■ **What the exercise asks**:
Copy out the data below line for line, with no changes.

■ **Data extract**:
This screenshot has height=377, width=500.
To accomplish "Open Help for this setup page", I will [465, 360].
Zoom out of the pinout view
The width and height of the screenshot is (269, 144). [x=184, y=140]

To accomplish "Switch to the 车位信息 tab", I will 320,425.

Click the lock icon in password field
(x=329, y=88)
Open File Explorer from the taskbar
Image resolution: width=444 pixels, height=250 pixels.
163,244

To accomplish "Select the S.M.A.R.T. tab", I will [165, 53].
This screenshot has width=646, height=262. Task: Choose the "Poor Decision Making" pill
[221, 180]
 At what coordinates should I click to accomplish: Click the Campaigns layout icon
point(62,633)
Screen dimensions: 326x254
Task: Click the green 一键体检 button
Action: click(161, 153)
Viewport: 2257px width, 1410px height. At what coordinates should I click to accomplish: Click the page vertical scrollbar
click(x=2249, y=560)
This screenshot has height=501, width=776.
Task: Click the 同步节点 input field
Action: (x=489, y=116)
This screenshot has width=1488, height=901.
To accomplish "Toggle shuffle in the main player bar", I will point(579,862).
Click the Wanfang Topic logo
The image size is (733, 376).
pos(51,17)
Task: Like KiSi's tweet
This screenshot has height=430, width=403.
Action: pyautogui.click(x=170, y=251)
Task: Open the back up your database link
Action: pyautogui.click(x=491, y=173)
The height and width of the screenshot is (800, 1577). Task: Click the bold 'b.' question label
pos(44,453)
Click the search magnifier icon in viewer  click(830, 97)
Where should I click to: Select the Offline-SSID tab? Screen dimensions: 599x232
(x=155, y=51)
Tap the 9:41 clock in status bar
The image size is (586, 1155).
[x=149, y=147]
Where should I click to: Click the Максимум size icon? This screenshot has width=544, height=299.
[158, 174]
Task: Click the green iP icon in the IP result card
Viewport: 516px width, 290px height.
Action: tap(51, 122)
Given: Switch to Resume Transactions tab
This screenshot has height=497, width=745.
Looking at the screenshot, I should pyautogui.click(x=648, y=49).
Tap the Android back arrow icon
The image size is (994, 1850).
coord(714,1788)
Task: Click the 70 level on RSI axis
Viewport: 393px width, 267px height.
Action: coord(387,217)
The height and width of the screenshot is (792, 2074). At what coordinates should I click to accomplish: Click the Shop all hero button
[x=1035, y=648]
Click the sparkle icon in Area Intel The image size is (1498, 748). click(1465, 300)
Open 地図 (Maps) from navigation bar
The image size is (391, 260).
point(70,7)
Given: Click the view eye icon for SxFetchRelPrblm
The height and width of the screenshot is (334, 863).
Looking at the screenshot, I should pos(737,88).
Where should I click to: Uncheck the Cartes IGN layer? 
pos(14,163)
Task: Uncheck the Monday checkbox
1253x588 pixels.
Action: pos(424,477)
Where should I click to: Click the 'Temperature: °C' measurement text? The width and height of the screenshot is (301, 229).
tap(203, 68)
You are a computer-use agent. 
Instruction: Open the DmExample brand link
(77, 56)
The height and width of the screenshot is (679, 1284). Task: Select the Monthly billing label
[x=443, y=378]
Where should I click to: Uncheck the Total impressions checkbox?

■ **Result below**:
This screenshot has height=377, width=500.
To accomplish "Open Help for this setup page", I will [465, 360].
Zoom out of the pinout view
The width and height of the screenshot is (269, 144). [x=184, y=140]

To accomplish "Switch to the 车位信息 tab", I will 320,425.

Click the lock icon in password field
(x=329, y=88)
Open File Explorer from the taskbar
Image resolution: width=444 pixels, height=250 pixels.
163,244

To accomplish "Select the S.M.A.R.T. tab", I will [165, 53].
This screenshot has width=646, height=262. Task: Choose the "Poor Decision Making" pill
[221, 180]
 At what coordinates should I click to accomplish: Click the Campaigns layout icon
point(62,633)
Screen dimensions: 326x254
Task: Click the green 一键体检 button
Action: click(161, 153)
Viewport: 2257px width, 1410px height. At what coordinates should I click to accomplish: Click the page vertical scrollbar
click(x=2249, y=560)
This screenshot has height=501, width=776.
Task: Click the 同步节点 input field
Action: (x=489, y=116)
This screenshot has width=1488, height=901.
To accomplish "Toggle shuffle in the main player bar", I will point(579,862).
Click the Wanfang Topic logo
The image size is (733, 376).
pos(51,17)
Task: Like KiSi's tweet
This screenshot has height=430, width=403.
Action: pyautogui.click(x=170, y=251)
Task: Open the back up your database link
Action: pyautogui.click(x=491, y=173)
The height and width of the screenshot is (800, 1577). Task: Click the bold 'b.' question label
pos(44,453)
Click the search magnifier icon in viewer  click(830, 97)
Where should I click to: Select the Offline-SSID tab? Screen dimensions: 599x232
(x=155, y=51)
Tap the 9:41 clock in status bar
The image size is (586, 1155).
[x=149, y=147]
Where should I click to: Click the Максимум size icon? This screenshot has width=544, height=299.
[158, 174]
Task: Click the green iP icon in the IP result card
Viewport: 516px width, 290px height.
Action: tap(51, 122)
Given: Switch to Resume Transactions tab
This screenshot has height=497, width=745.
Looking at the screenshot, I should pyautogui.click(x=648, y=49).
Tap the Android back arrow icon
The image size is (994, 1850).
coord(714,1788)
Task: Click the 70 level on RSI axis
Viewport: 393px width, 267px height.
Action: coord(387,217)
The height and width of the screenshot is (792, 2074). At what coordinates should I click to accomplish: Click the Shop all hero button
[x=1035, y=648]
Click the sparkle icon in Area Intel The image size is (1498, 748). click(1465, 300)
Open 地図 (Maps) from navigation bar
The image size is (391, 260).
point(70,7)
Given: Click the view eye icon for SxFetchRelPrblm
The height and width of the screenshot is (334, 863).
Looking at the screenshot, I should pos(737,88).
Where should I click to: Uncheck the Cartes IGN layer? 
pos(14,163)
Task: Uncheck the Monday checkbox
1253x588 pixels.
Action: pos(424,477)
Where should I click to: Click the 'Temperature: °C' measurement text? The width and height of the screenshot is (301, 229).
tap(203, 68)
You are a computer-use agent. 
Instruction: Open the DmExample brand link
(77, 56)
The height and width of the screenshot is (679, 1284). Task: Select the Monthly billing label
[x=443, y=378]
Where should I click to: Uncheck the Total impressions checkbox?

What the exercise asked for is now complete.